Converting a PHP Extension to PHP 7
23 Mar 2015To dig under the hood of PHP 7 a bit, I decided to see how hard it would be to update my Boxwood extension to be compatible with PHP 7.
Boxwood is something I built at Ning a few years ago to do efficient multi-word replacement in text. We used it to “bleep out” naughty words that Network Creators didn’t want to see on their networks. By building a trie of all the words to replace, it’s able to do a single pass through the text that might contain naughtiness and make replacements speedily.
It’s not a terribly complicated PHP extension but it exercises a few Zend Extension API features such as function calls (obviously), parameter parsing and type checking, resources, module globals and hash table traversal.
Guided by the handy instructions at https://wiki.php.net/phpng-upgrading I forked ning/boxwood over to davidsklar/boxwood, created a php7 branch and got to work. You can see the complete diff here.
Total time to make all the changes was about 40 minutes, and that includes some unrelated-to-PHP-7 housekeeping to remove warnings that gcc didn’t care about when I originally released boxwood but clang/LLVM (what I’m using now) complains about.
The interesting changes are all in php_boxwood.c.
First, I had to change how the boxwood resource is handled. Boxwood uses a PHP resource to represent a collection of words to bleep. The resource is created with boxwood_new()
, words get added to the resource by boxwood_add_text()
, and then boxwood_replace_text()
does the replacement. The resource type is now zend_resource
(instead of zend_rsrc_list_entry
) and there’s a new syntax for creating a resource. Additionally, to retrieve a resource from PHP’s internal resource list when it’s passed as an argument to a userspace function, I had to change to use the zend_fetch_resource()

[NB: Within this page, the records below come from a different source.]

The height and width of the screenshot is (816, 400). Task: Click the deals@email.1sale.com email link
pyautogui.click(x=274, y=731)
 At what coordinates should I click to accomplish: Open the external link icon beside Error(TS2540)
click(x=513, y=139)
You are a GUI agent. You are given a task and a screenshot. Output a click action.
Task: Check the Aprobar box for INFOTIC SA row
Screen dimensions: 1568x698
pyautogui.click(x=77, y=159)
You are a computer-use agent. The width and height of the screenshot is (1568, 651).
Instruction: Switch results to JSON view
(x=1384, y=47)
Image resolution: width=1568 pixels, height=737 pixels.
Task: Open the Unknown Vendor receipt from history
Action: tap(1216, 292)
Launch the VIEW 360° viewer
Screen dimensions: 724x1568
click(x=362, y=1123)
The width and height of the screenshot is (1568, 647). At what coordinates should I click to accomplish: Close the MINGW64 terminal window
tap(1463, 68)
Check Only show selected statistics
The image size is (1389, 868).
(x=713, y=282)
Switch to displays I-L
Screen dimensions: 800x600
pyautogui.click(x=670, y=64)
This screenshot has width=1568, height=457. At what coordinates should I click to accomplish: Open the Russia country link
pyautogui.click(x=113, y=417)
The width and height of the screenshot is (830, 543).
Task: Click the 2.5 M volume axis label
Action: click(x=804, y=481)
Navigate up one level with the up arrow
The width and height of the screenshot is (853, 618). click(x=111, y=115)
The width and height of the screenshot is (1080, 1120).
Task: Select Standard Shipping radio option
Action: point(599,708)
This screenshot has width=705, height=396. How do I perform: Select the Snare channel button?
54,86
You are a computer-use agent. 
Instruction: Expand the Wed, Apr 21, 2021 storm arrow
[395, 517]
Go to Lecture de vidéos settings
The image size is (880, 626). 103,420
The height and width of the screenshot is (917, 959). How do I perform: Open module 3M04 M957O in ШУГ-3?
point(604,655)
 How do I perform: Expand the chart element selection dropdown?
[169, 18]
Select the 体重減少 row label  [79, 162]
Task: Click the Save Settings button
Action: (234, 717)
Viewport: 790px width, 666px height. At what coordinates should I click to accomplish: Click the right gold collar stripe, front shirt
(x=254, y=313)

function instead of the ZEND_FETCH_RESOURCE()
macro.
Next, there were some changes to string handling in function arguments and return values. Instead of receiving a string argument with s
in the zend_parse_parameters()
argument specifier string, I use S
. (That’s a capital S
instead of lowercase s
.) This puts the passed in string into a zend_string
structure (instead of separate variables for the character data and length). The val
member of the struct has the character data.
After that, I had to update the hash traversal in boxwood_replace_text()
. The code became much simpler. Instead of tracking hash position myself and using a for
loop with verbose increment and condition steps, I use the dainty ZEND_HASH_FOREACH_VAL()
macro which conveniently iterates for me, plopping each hash value in a zval
for my use.
The other little cleanup was due to the disappearance of IS_BOOL
– the one place I used that I now have to test for IS_TRUE
and IS_FALSE
separately.
All in all an easy adventure. Next I think I’ll see how it goes getting it to work with HHVM’s ext_zend_compat.